Tuesday, November 3, 2009

Predicting the pain, cont'd.

I want to elaborate on how I think journalists can better cover district reform before it is a messy, teary, semi-done deal. When board members search for a superintendent, they tend toward blind optimism. Fine. But journalists need to be more circumspect. Travel budgets may preclude a trip to the supe’s previous districts. But reporters must at least get on the phone—to busybody parents, to board members, to the teachers union president. Read up on the battles in the clips. Ask board members, administrators, teachers: Why wouldn’t they happen here? Are we ready for that?

Wouldn’t you agree that kind of information is crucial?
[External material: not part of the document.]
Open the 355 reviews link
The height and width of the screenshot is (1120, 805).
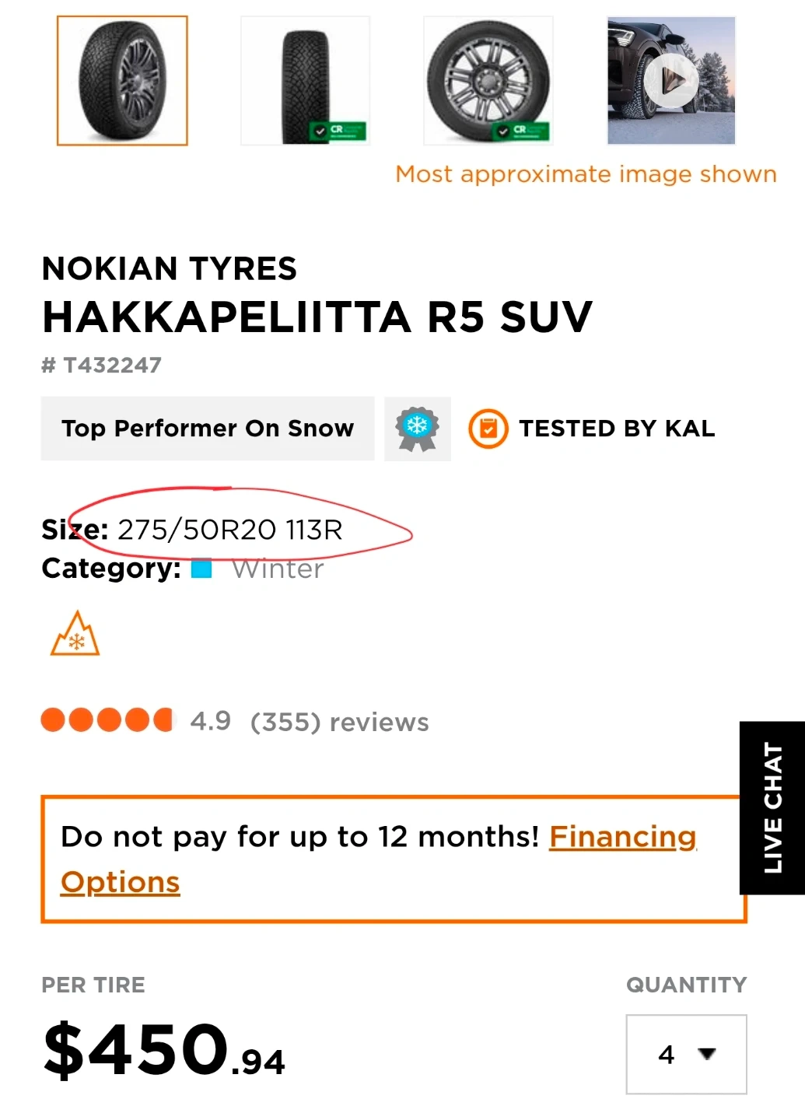(339, 722)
Too bad—your school board leaders don’t want you to have it. These days they are likely to agree to superintendent searches that are utterly opaque. Are you as a citizen okay with that? Are you okay with the public having only a couple of days to vet a couple of candidates? Or the “lone finalist”—a common term of late—revealed one day or literally one minute before the board’s final vote? Or how about what happened in Hampton, Va., this summer, when ZERO finalists were made public before approval? (Thanks to many EWA members for providing examples.)

The argument is that nobody good will apply if the fact of their application might be made public. Their current employers will know they are looking, and ... spare me. Everybody hunts, and everybody knows everybody hunts. Code names, candidates showing their resumes and then taking them back so as to not leave a paper trail: Is educational leadership public service, or a Robert Ludlum novel?